Ministério Público recomenda que prefeito de Juruá suspenda gastos de quase R$ 1 milhão com festas

Prefeito de Juruá, José Maria Junior (PT), o “Dr. Júnior”

O Ministério Público do Amazonas (MP-AM) recomendou que o prefeito de Juruá, José Maria Junior (PT), o “Dr. Júnior” suspenda os gastos de R$ 848.875,00 com a empresa J.O Santos Publicidade e Eventos EPP, contratada para prestar serviços de estrutura para eventos na cidade. Quem assina o documento é a promotora de Justiça, Adriana Monteiro Espinheira, com data do último dia 7. (Veja documento no final da matéria)

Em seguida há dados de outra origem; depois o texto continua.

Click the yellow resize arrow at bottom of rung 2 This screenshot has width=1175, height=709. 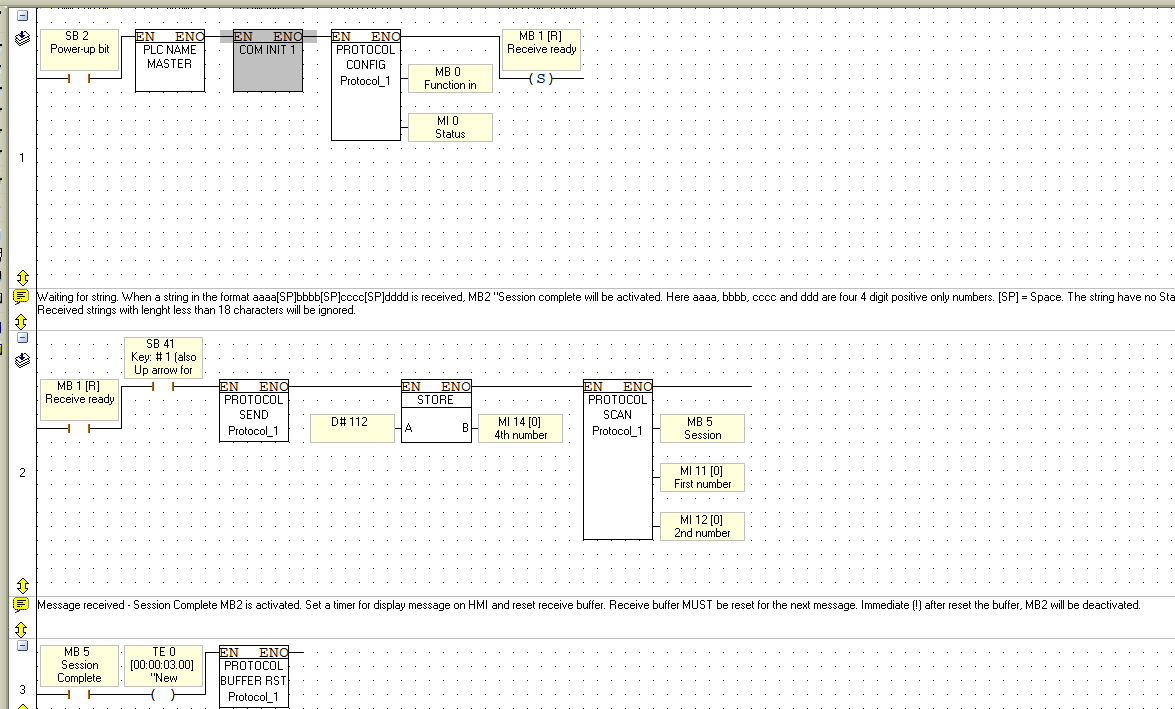[x=22, y=585]
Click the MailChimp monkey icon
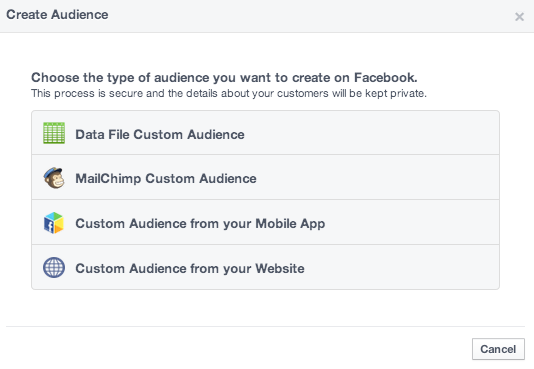This screenshot has height=369, width=534. [54, 178]
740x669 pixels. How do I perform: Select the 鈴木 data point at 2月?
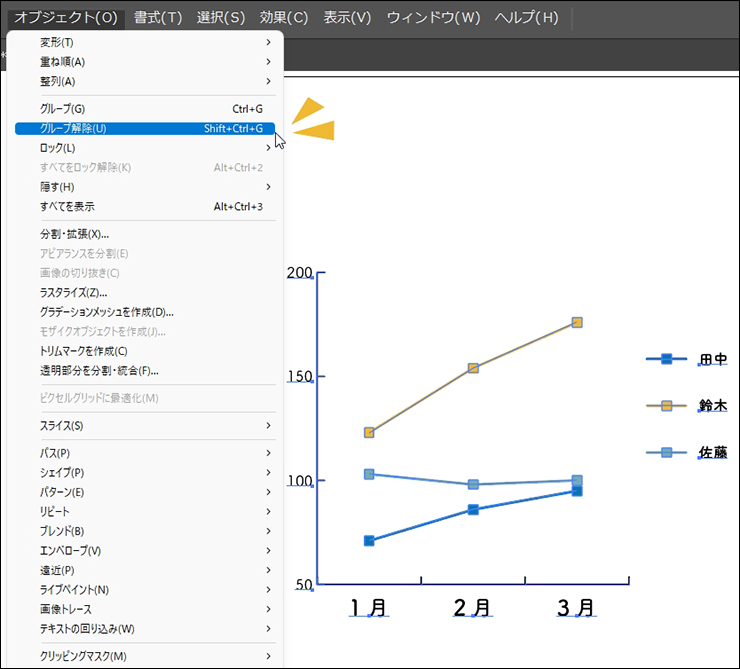click(x=473, y=368)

A empresa, que tem como nome fantasia Show Mix Entretenimento, é a mesma que receberia R$ 150 mil para trazer o show da atração nacional Solange Almeida, para participar da 10ª Festa do Abacaxi, em Itacoatiara (distante 270 quilômetros de Manaus). O show da cantora foi suspenso pelo Tribunal de Contas do Estado (TCE-AM) após denúncia do Radar.

Em Juruá, a J.O Santos Publicidade foi contratada para atendimento dos serviços de sonorização, iluminação e estrutura necessárias à realização de eventos no município.

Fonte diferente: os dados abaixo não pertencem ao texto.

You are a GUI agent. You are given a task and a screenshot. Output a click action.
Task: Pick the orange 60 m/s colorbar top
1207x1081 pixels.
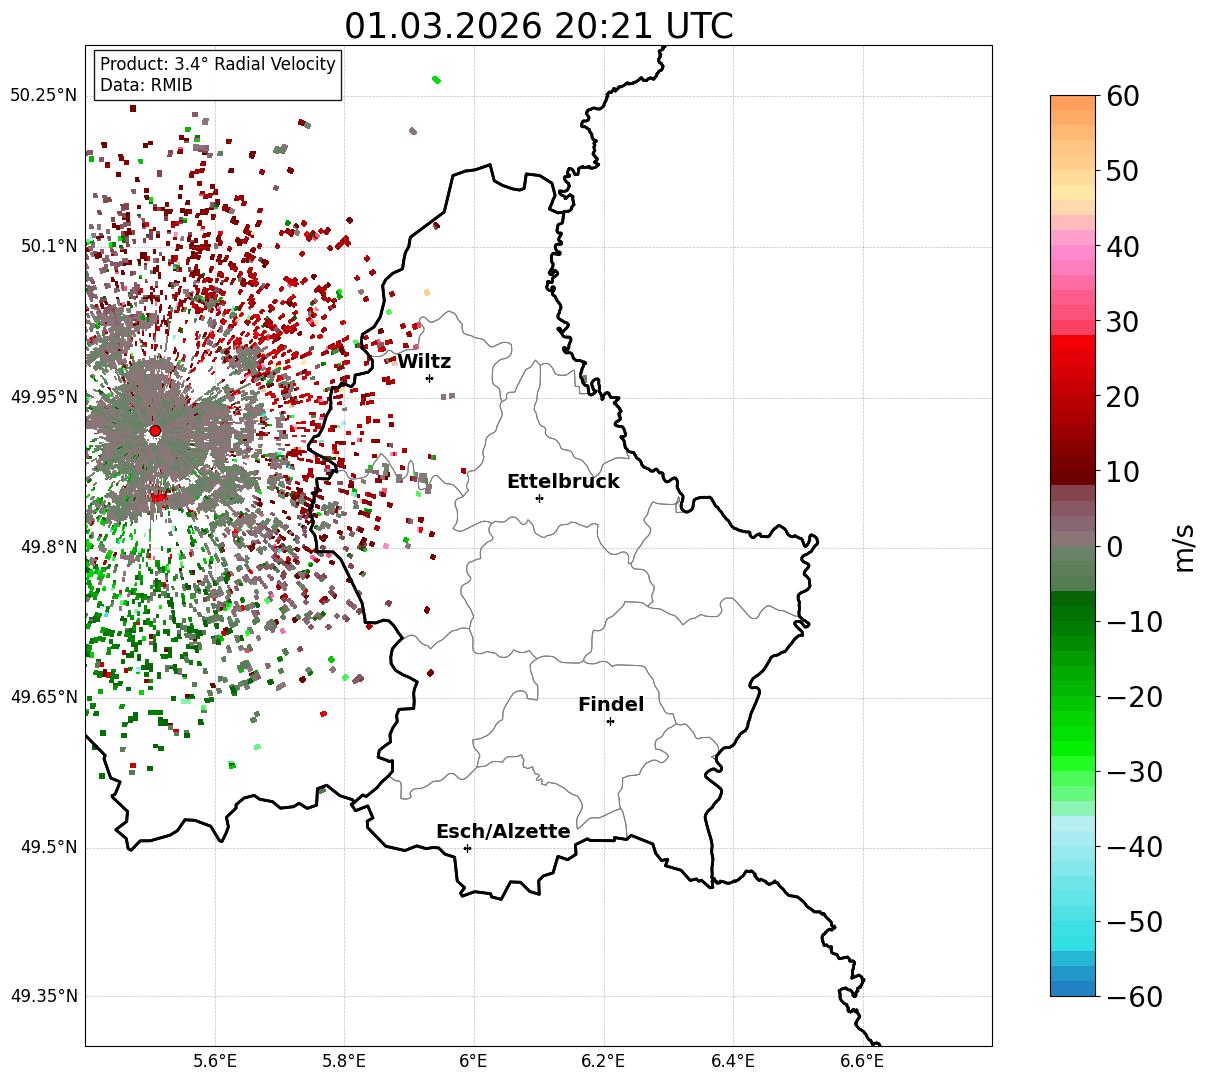pos(1073,103)
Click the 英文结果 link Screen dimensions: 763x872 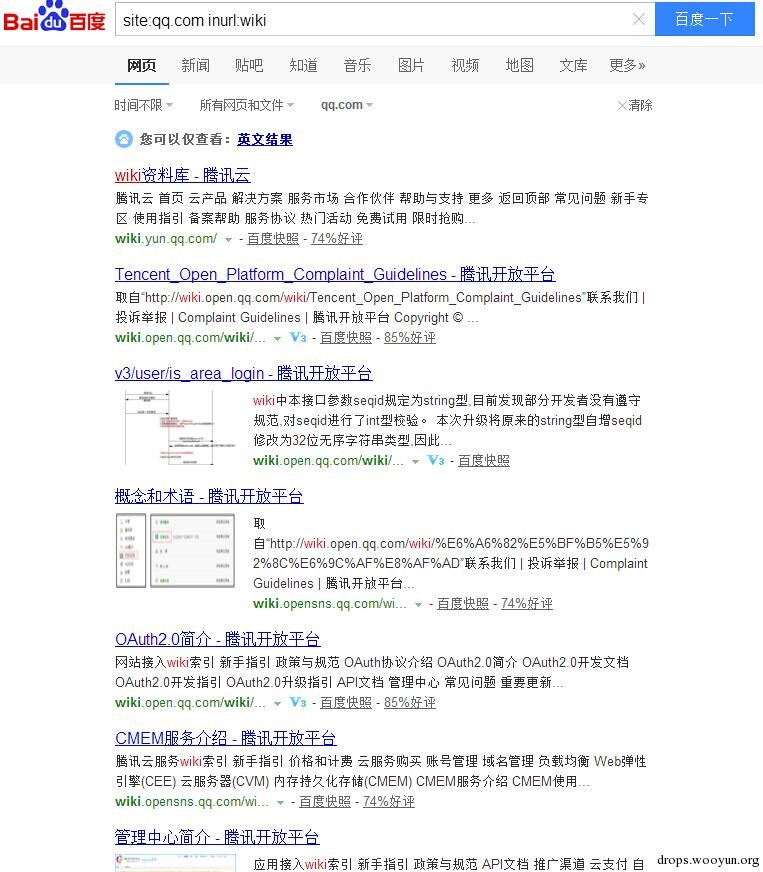264,140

De acordo com a promotora de Justiça, os gastos volumosos com a promoção de festejos não trará qualquer benefício concreto e duradouro à população. “Ao contrário, Juruá terá sua situação financeira agravada e os serviços básicos serão privados de uma verba que poderia ajudar a melhoria da situação da população do Município, bem como ser utilizada para manter a regularidade no pagamento dos servidores e obrigações contratuais do município”, disse Adriana Monteiro.

Segundo a promotora, fazer gastos elevados, tais como os realizados com festas e eventos, em detrimento do pagamento de despesas de custeio, tal como o pagamento de salários e prestadores de serviços, importa em violação dos princípios da legalidade e moralidade. “A violação de princípios da administração pública configura, em tese, atos de improbidade administrativa”, ressaltou.

Ainda segundo ela é de conhecimento público e notório que no dia 29 de julho de 2019 o fornecimento de energia aos órgãos públicos do município de Juruá foi interrompido por falta de pagamento. “A prefeitura e Juruá possui dívida milionária junto a Eletronorte, o que motivou o corte no fornecimento de energia e consequente suspensão das atividades da administração pública por alguns dias”, disse Adriana Monteiro.

Para reforçar o pedido de suspensão dos contratos com a empresa que iria fornecer os serviços de estrutura para eventos, a promotora considerou que município não dispõe de rede de saneamento básico e esgotamento sanitário, sendo que os dejetos domiciliares são despejados no rio sem qualquer tratamento, importando em danos ao meio ambiente e à saúde da população.

“O município de Juruá não dispõe, ainda, de aterro sanitário e todo resíduo sólido, inclusive hospitalar, é depositado na natureza pela própria administração Municipal”, explicou.

A promotora considerou, ainda, que a Lei Orçamentária Anual do Município de Juruá, relativa ao ano de 2019, não previu recursos públicos para a realização de festas e eventos culturais, apenas R$ 71 mil para, genericamente, ser feita a difusão cultural, sem a especificação objetiva e precisa dessa rubrica, o que impede a aplicação de tais recursos públicos.

Prazo

Adriana Monteiro disse que a decisão busca resguardar o patrimônio público. A recomendação teve um prazo de 72h, para que o prefeito ou quem estiver no exercício, tome as providências para evitar os gastos.

Conforme a promotora, caso os contratos já tenham sido firmados, que sejam imediatamente suspensos, de maneira que a prefeitura não efetue qualquer pagamento decorrente da contratação, sob pena da adoção das medidas judiciais cabíveis pelo Ministério Público do Estado do Amazonas.